> _SET EXERCISE 1_: Please translate this sentence from the turbo roundabout introduction into Spanish: "Intersections represent critical control points within this system, where capacity is reduced due to the interaction of conflicting flows."
> _SET EXERCISE 2_:
Answer these questions from the turbo roundabout introduction:
(a) According to the introduction, what happens to delays when demand approaches or exceeds capacity?
(b) What two things is Traffic Impact Assessment used for?
(c) What feature of turbo roundabouts guides vehicles along predetermined paths?
> _SET EXERCISE 3_: Pick up the turbo roundabout introduction after its final sentence and carry it forward.

> _EXTRACT_:
— START —

Evaluating Intersection Performance Under Land-Use–Generated Traffic Increases: A Turbo Roundabout Application

1. Introduction

Urban areas have experienced continuous increases in private car use, leading to higher traffic volumes, longer travel times, and reduced safety. These impacts highlight the importance of assessing how new developments influence the transport network. Intersections represent critical control points within this system, where capacity is reduced due to the interaction of conflicting flows. When demand approaches or exceeds capacity, delays rise rapidly, degrading the level of service.

With the expansion of commercial developments, particularly large shopping centers, traffic impacts have become an essential consideration in urban planning. Traffic Impact Assessment (TIA) is now a standard tool used to evaluate whether existing infrastructure can accommodate additional demand and to determine appropriate mitigation measures.

Turbo roundabouts are increasingly used as innovative alternatives to conventional two-lane roundabouts and signalized intersections. Developed to improve both safety and operational efficiency, they incorporate physically separated lanes that guide vehicles along predetermined paths. Drivers must select their exit lane before entering the roundabout, and due to the physical separation, this decision cannot be changed afterward [1]. This design minimizes conflict points and facilitates more efficient vehicle movement through the intersection. Additionally, turbo roundabouts often include supplementary channelization elements that help regulate vehicle speeds. Due to these advantages, turbo roundabouts are increasingly being considered as an optimal solution for improving traffic conditions in urban environments.

— END —

> _PROVIDED DATA_:
— START —

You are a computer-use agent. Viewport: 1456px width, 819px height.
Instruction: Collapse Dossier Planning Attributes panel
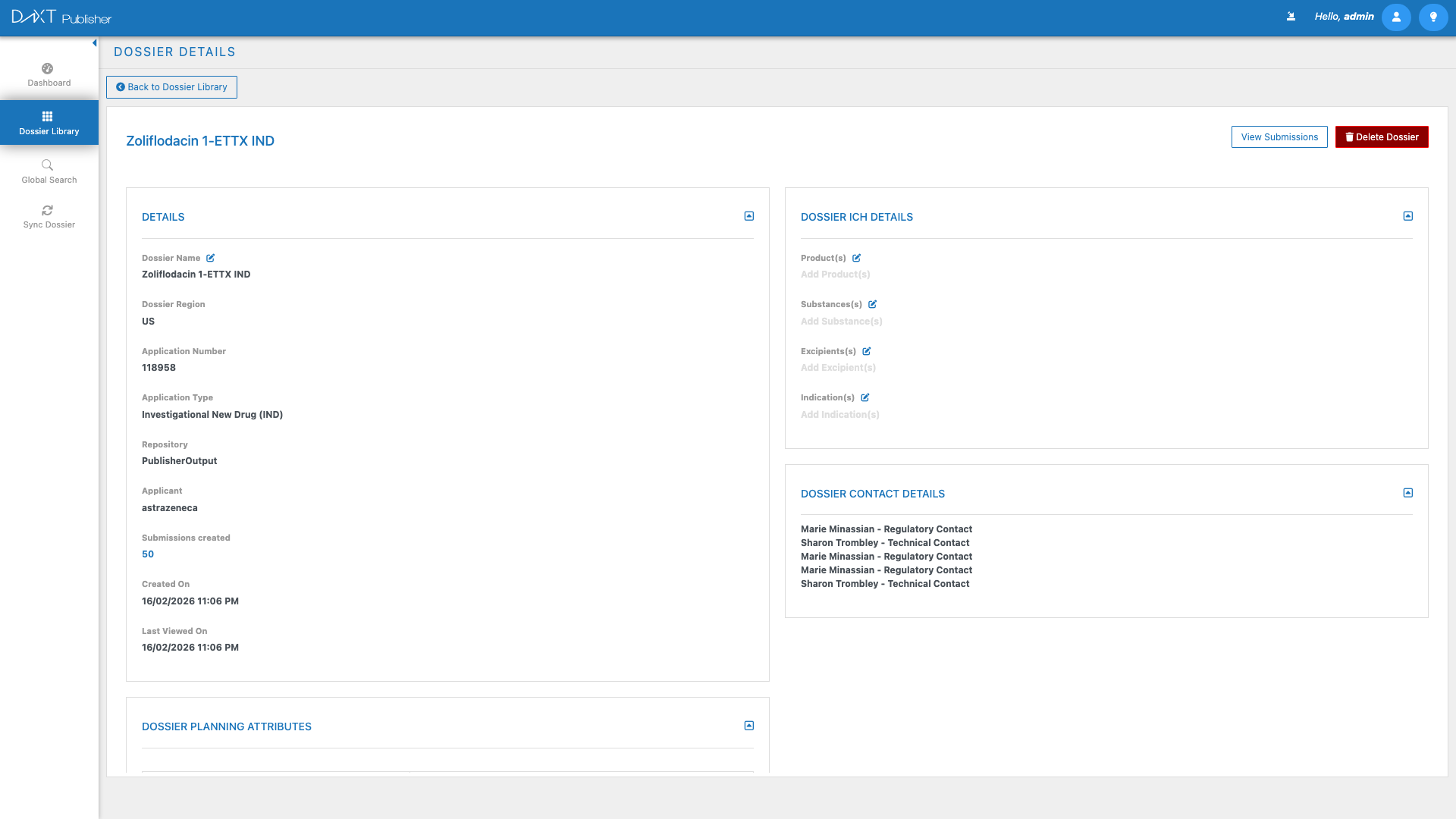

— END —

> _TASK OUTPUT 1_: Las intersecciones representan puntos de control críticos dentro de este sistema, donde la capacidad se reduce debido a la interacción de flujos conflictivos.

> _TASK OUTPUT 2_:
(a) Delays rise rapidly, degrading the level of service.
(b) Traffic Impact Assessment is used to evaluate whether existing infrastructure can accommodate additional demand and to determine appropriate mitigation measures.
(c) Physically separated lanes guide vehicles along predetermined paths.

> _TASK OUTPUT 3_:
With the intensification of urban development and the reduction of public resources, assessing the traffic impacts of new projects has become an essential component of planning practice. Contemporary urban development projects routinely require comprehensive Traffic Impact Assessments (TIA) to evaluate how a proposed facility will affect traffic conditions and to identify appropriate mitigation measures. A TIA determines whether the existing transport network can accommodate the additional demand and recommends measures—such as road widening, intersection reconstruction, or the provision of new pedestrian and bicycle infrastructure—to minimize adverse effects.

This study investigates the impact of the Big Fashion shopping center in Novi Sad, Serbia, on the operation of two adjacent intersections. Furthermore, the reconstruction of one of these intersections into a turbo roundabout in 2023 provided an opportunity to evaluate its effectiveness under real-world traffic conditions. Microsimulation was employed to assess whether the new design delivers measurable operational benefits compared to the former signalized configuration

2. Literature Review

Land use refers to the activities carried out within a specific spatial area. Each type of land use generates a certain number of trips involving people or goods, which generates demand on the urban traffic network [2]. Numerous studies have analyzed the relationship between land use and traffic [3,4,5,6]. Although different methodological approaches and a certain degree of disagreement exist regarding causal relationships, the fundamental principle – that land use significantly influences the attractiveness of a location and the volume of generated trips – is widely accepted among researchers [3,4,5].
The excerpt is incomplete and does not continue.